After days of this, she is exhausted. She is depressed. She is fed up. As much as it pains her to do so, she takes her brother’s (Mark Duplass) advice and hires a night nanny named Tully (Mackenzie Davis).

Tully is the re-teaming of Theron, director Jason Reitman, and screenwriter Diablo Cody; their last joint venture being 2011’s Young Adult. It is a film with the wit that we have come to associate with Cody and the meditative emotional emphasis that has been exhibited in Reitman’s previous work. Both spheres of influence are appropriate for the subject matter, and both are more or less effective on their own. Together, however, the two tones don’t always mesh.

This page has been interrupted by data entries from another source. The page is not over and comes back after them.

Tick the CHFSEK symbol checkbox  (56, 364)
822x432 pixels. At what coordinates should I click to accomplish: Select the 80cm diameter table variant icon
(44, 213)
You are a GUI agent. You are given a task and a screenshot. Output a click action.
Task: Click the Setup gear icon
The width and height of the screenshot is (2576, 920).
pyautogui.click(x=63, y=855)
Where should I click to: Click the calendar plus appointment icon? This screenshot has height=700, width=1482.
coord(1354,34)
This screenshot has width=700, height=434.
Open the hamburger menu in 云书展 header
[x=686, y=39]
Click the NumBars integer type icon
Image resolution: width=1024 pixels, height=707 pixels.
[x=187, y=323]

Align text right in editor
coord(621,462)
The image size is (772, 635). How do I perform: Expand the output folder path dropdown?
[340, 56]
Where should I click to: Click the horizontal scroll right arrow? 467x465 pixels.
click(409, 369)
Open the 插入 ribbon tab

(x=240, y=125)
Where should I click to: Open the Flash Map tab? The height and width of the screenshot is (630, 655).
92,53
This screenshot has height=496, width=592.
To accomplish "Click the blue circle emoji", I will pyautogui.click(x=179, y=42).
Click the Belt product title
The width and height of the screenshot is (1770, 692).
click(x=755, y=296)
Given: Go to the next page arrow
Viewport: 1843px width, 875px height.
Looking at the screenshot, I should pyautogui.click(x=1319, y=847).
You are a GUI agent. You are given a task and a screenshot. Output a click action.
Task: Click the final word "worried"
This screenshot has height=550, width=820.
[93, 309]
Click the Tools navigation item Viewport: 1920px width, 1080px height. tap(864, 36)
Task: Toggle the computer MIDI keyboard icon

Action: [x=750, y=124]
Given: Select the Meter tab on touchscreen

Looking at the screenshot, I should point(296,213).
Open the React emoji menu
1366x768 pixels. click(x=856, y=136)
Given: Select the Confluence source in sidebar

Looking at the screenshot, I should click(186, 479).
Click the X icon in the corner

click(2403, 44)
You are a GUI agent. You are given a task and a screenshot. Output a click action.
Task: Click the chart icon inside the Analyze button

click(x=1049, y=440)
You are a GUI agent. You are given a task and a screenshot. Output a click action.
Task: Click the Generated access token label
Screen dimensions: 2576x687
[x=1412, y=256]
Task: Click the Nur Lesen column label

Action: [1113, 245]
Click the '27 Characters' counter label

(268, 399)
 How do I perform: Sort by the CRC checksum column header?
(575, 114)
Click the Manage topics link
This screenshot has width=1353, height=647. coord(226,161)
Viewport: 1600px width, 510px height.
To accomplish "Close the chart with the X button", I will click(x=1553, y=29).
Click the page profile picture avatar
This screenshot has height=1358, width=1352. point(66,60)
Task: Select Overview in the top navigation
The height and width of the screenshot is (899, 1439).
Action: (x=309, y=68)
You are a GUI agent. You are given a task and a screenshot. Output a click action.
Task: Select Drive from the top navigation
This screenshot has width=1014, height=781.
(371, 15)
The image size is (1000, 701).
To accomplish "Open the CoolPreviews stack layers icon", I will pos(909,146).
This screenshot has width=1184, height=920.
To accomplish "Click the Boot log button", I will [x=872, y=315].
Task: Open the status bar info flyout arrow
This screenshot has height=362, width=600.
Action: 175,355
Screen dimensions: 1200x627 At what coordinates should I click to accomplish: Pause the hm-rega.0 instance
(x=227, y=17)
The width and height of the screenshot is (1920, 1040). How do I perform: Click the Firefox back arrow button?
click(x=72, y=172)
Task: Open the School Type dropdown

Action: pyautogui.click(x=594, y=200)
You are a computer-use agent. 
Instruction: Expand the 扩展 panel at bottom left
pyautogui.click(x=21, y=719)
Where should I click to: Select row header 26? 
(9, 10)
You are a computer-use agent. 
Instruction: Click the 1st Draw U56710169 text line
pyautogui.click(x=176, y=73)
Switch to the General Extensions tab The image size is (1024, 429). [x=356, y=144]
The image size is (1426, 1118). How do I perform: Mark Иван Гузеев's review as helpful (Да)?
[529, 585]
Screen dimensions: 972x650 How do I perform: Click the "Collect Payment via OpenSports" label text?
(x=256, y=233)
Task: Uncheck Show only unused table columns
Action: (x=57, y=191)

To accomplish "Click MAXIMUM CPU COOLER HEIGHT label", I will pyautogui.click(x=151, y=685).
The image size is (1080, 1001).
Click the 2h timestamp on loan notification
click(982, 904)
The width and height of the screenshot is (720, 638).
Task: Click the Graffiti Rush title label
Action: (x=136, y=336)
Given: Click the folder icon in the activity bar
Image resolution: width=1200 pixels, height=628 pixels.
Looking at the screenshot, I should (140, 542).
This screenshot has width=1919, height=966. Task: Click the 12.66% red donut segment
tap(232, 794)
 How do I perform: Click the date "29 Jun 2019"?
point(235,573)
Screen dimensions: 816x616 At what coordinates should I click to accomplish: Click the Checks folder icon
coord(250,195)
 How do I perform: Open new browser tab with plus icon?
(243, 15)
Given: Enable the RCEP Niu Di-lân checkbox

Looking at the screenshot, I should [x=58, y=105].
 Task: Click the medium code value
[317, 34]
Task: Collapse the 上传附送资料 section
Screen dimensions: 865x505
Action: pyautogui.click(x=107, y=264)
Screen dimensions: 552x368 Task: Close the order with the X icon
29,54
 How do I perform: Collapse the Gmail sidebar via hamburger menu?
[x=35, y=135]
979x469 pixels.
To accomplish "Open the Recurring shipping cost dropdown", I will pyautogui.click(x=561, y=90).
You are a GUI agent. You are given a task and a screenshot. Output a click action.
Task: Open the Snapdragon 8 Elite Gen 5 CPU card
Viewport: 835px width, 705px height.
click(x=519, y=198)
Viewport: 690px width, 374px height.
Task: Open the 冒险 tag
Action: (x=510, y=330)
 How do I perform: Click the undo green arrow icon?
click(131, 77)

Luckily, the film has Theron in the center to pull these two forces together. Her performance as a perpetually exhausted mother who gets a brief respite every night when Tully appears seems effortless. It becomes evident, through how she is able to ground the emotional weight of the movie while also delivering on the acerbic wit of the script, that she elevates her character to something more than what is on the page.

In the areas of the film where Theron is absent—namely, when other characters start speaking—the tone starts breaking down slightly. As much as Cody has a way with writing humorous dialogue, her characters don’t always sound natural. We can see this most prominently in Tully. Sometimes she speaks in cosmic terms or as if she is quoting somebody else, a speech pattern that is addressed as a joke within the world of the film. And yet the dialogue comes across as apparent dialogue, as opposed to the more organic speech that we get from Theron’s character.

Tully’s character, on the whole, feels like a distraction from the more effective elements of the film’s narrative. A key plot point late in the film hinges on the nature of her character, but it is not a revelation that is necessary for the film to function thematically on the terms it has laid out.

If anything, this moment undercuts the emotional impact that these themes have. It is a plot point that is believable within the context of the story, and it is one that has a thematic purpose. But prior to this point, the film has done a successful job of engendering an empathetic understanding of Marlo’s situation. The toll of her job as a mother (among other responsibilities that she is forced to put curbside for the time being) has been firmly established, as is the selflessness and thanklessness of this position.

Adding a quirky turn at the end doesn’t feel like a fitting resolution to this very real situation. The film weaves vague fantasy elements into it, with a motif of mermaids becoming more important as the film reaches its climax, but these images have less impact than the images of unflattering realism that Cody and Reitman have established.

Prior to its climax, Tully paints a resonant portrait of motherhood. With Theron at the forefront, sympathy and humor can be found in this portrait. It is when the script takes left turns away from the realism that the film starts to unravel.